Most people who were charged during the convoy protests or during lockdowns were charged with minor offences, usually provincial offences — really just traffic tickets, but with huge fees attached. Some were charged with minor crimes like mischief, like Tamara Lich.

But the four men who are on trial in this matter are charged with very serious matters, including conspiracy to commit murder, and the targets of that alleged conspiracy are police officers.

Why not defend this case?

Rebel News and The Democracy Fund are defending 3,000 cases of people who were charged with lockdown or convoy-related offences. For example, Tamara Lich’s upcoming case, or Pastor Artur Pawlowski’s ongoing cases. But neither The Democracy Fund nor Rebel News are defending this case because it's outside the scope of a civil liberties defence. It's our view that when you're dealing with serious criminal matters, it's no longer a case of civil disobedience or minor mischief.

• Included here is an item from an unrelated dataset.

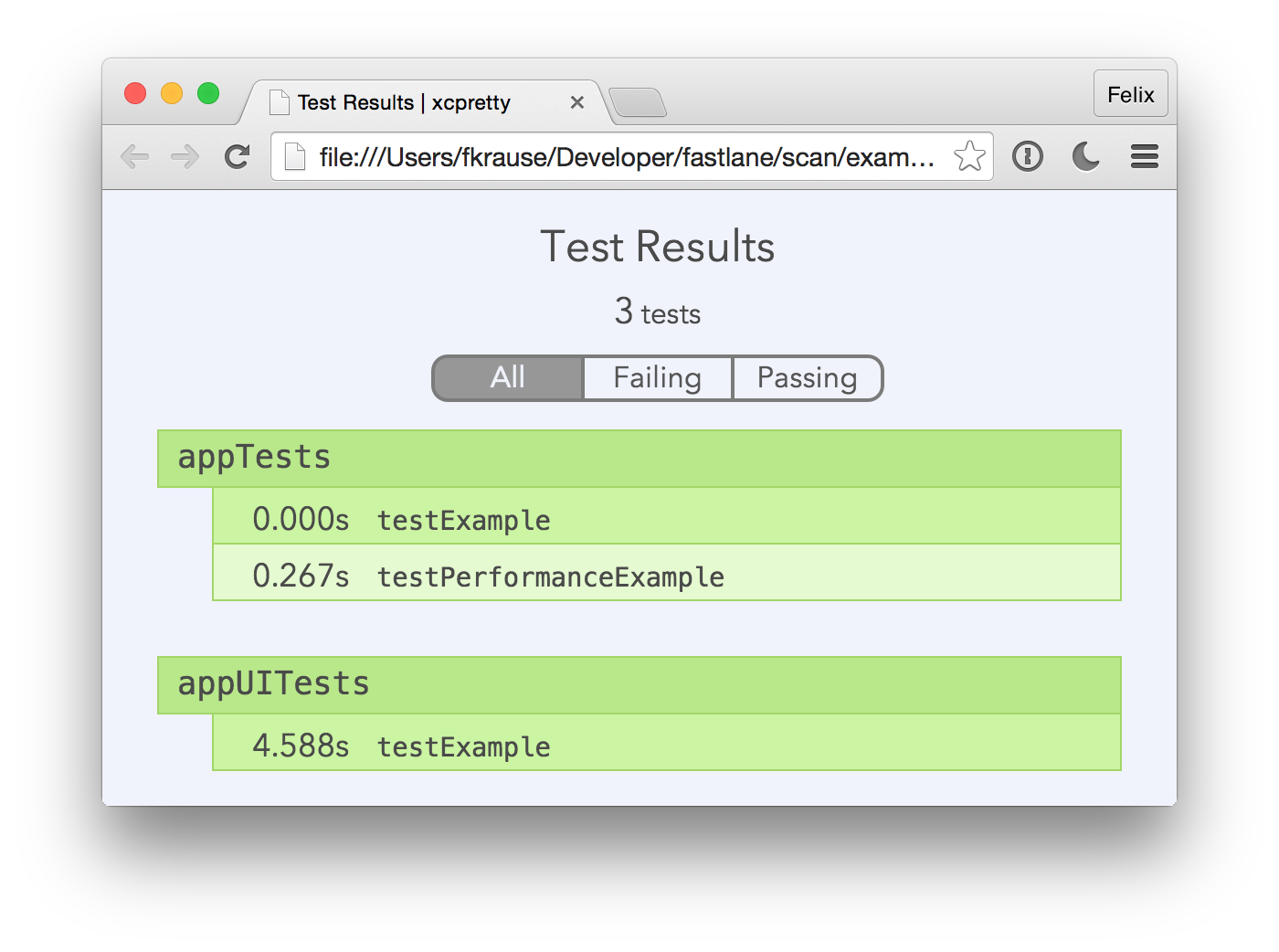This screenshot has width=1279, height=952.
Task: Show all tests with the All filter
Action: click(x=507, y=377)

This is a wholly different matter. 

But we are still interested in this case as journalists, and finding out what the facts are. There are certain things that are astonishing about this case. For example, that the four men who were charged have been in jail awaiting trial for a year and a half already. And the trial won't take place until April 2024, more than two years after the alleged offences.

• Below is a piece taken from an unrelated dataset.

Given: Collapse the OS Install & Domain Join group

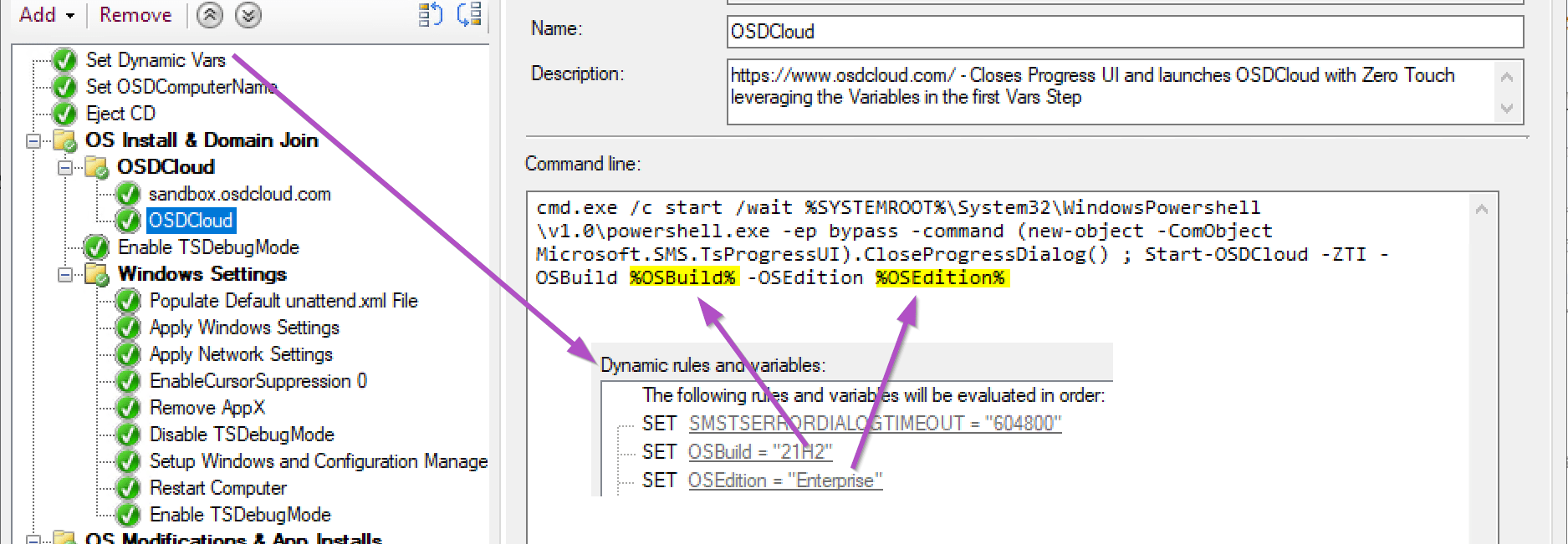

That's incredible. I saw in the news today that a convicted terrorist, already convicted once, was arrested again and released on bail a second time. That is how lenient and liberal our bail system is in Canada. These men are in prison and have been for more than a year.

Allegations, accusations and publication bans

I was in the courthouse today and there were no mainstream media members, though I did see another independent journalist there. It was mainly the friends and family of the four men who were brought in. They were wearing their civilian clothes. And before the judge entered and after the judge left, the family members were saying “hello” and “I love you.” And the four men were saying “I love you” back. It was actually touching and very sad. Imagine those men having been in prison for a year and a half already.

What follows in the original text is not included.